THE WATCH STAFF
The United States, Canada and seven other NATO nations carried out a successful hunt for submarines during joint exercise Dynamic Mongoose, which is held every summer in the Norwegian Sea.
Denmark, France, Germany, Netherlands, Norway, Portugal and the United Kingdom also took part in the June 13-24, 2022, anti-submarine warfare training conducted by NATO’s Allied Maritime Command (MARCOM). The exercise included three submarines, 11 surface ships and 16 maritime patrol aircraft.
“The coordination between ships, submarines and aircraft can be difficult but is the most effective way to detect and track submarines,” Royal Netherlands Navy Commodore A. van de Sande, commander of the participating Standing NATO Maritime Group 1 (SNMG1), said in a June 24 MARCOM news release. (Pictured: Surface warships and submarines participate in Dynamic Mongoose on June 19.)
Dynamic Mongoose focused on active tracking — “sending sound waves through the Atlantic depths in the hope of striking a submarine and getting a ‘ping’ back — rather than a passive search, simply listening for a submarine,” according to a June 24 Royal Navy news release.
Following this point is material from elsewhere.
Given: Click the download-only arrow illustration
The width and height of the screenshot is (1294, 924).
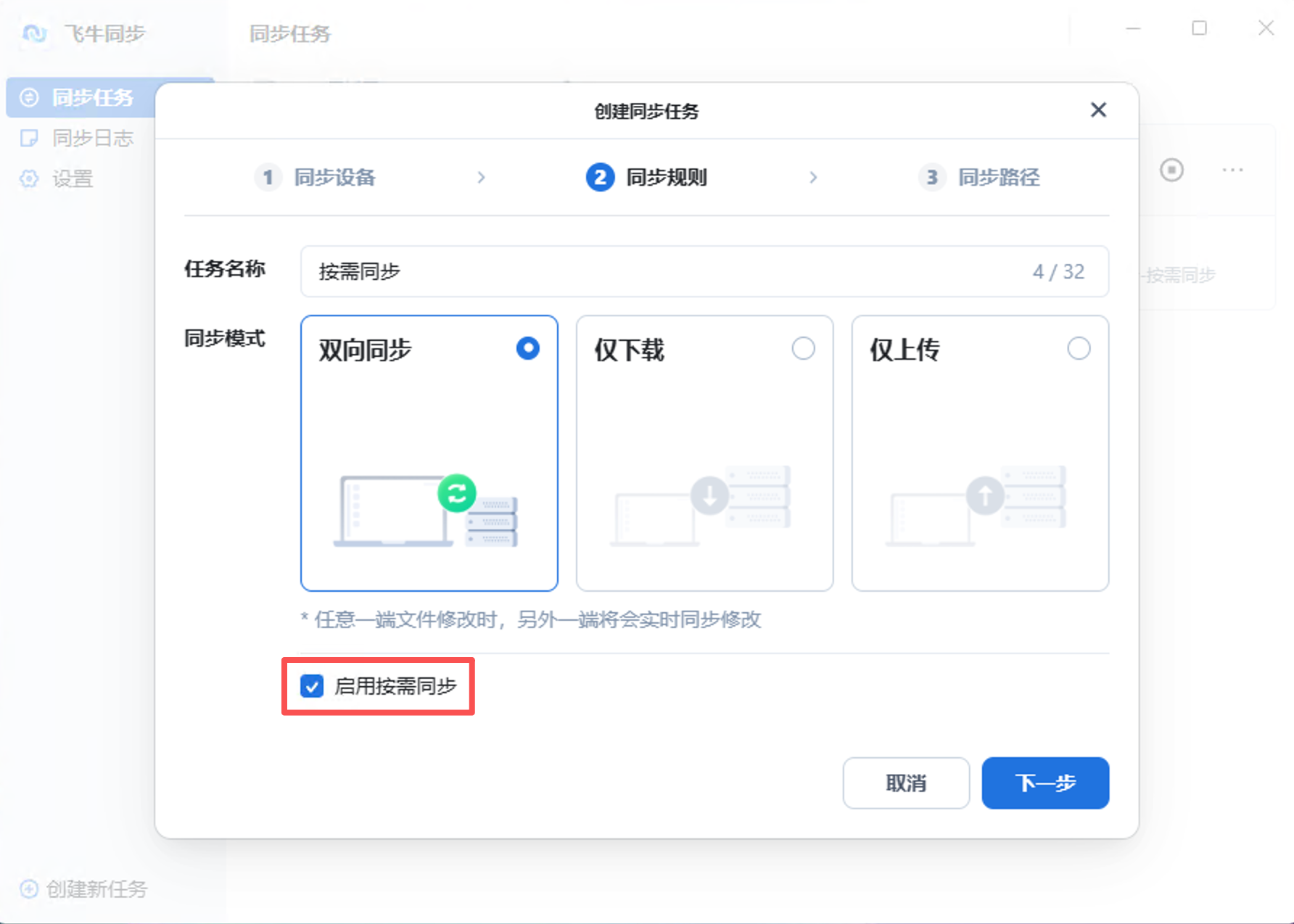Looking at the screenshot, I should pos(709,495).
“Dynamic Mongoose has enabled Group 1 to refine its ability to locate, track and prosecute threat submarines, a threat delivered by three very different types of submarines [two diesel boats and a U.S. nuclear-powered hunter-killer] for the task group to practice its skills against,” said Lt. Cmdr. Tony Kane, the senior warfare officer on the Royal Navy (RN) frigate HMS Portland, one of the surface vessels involved in the hunt, according to the RN news release.
The participation of the Portland showed how NATO, in the words of Adm. Robert Burke, commander of U.S. Naval Forces Europe, has “extremely high-end capable allies and partners with navies that … operate just like the U.S. Navy and operate with us every day.”
Burke made his comments at an event held by the Center for Strategic and International Studies, according to a February 8, 2021, story by the Insider news website. The U.K. and France are “two extremely reliable, extremely capable partners,” and Canada and Norway “contribute significantly to the theater undersea warfare fight,” Burke said. Denmark is expanding its capabilities.
U.S. Navy Rear Adm. Stephen Mack, commander of NATO submarine forces, coordinated Dynamic Mongoose from MARCOM headquarters in England, where he led a team from the alliance’s 13 submarine nations: Canada, France, Germany, Greece, Italy, Netherlands, Norway, Spain, Poland, Portugal, Turkey, U.K. and U.S.
The exercise took place in the GIUK Gap between Iceland and Norway in the northern Atlantic. The name is an acronym for Greenland, Iceland and the United Kingdom with the gap being the two stretches of open ocean between these three landmasses, according to “Forgotten Waters: Minding the GIUK Gap,” a 2017 report from the Center for a New American Security (CNAS).
“The GIUK Gap forms the principal chokepoint between Russia’s great Northern Fleet [based in the Arctic] and its strategic interests in the North Atlantic and all points south,” the CNAS said. Russian ships must cross the GIUK Gap to reach the Atlantic.
Dynamic Mongoose — one of two large-scale anti-submarine NATO exercises — tests collective abilities in the open and deep waters of the Norwegian Sea and North Atlantic. Dynamic Manta, held this year off Sicily, does the same, but in the warmer and more confined Mediterranean. The depth, temperature and ocean salinity have an impact on the effectiveness of sonar, according to a June 16 RN news release.
“Dynamic Mongoose 22 has shown us that the combined efforts of these world-leading anti-submarine warfare capabilities are a force to be reckoned with,” said Lewis Hunter, an HMS Portland underwater warfare specialist, according to the RN news release. “All arms anti-submarine warfare is the new normal as we continue to regain operational advantage in the North Atlantic.”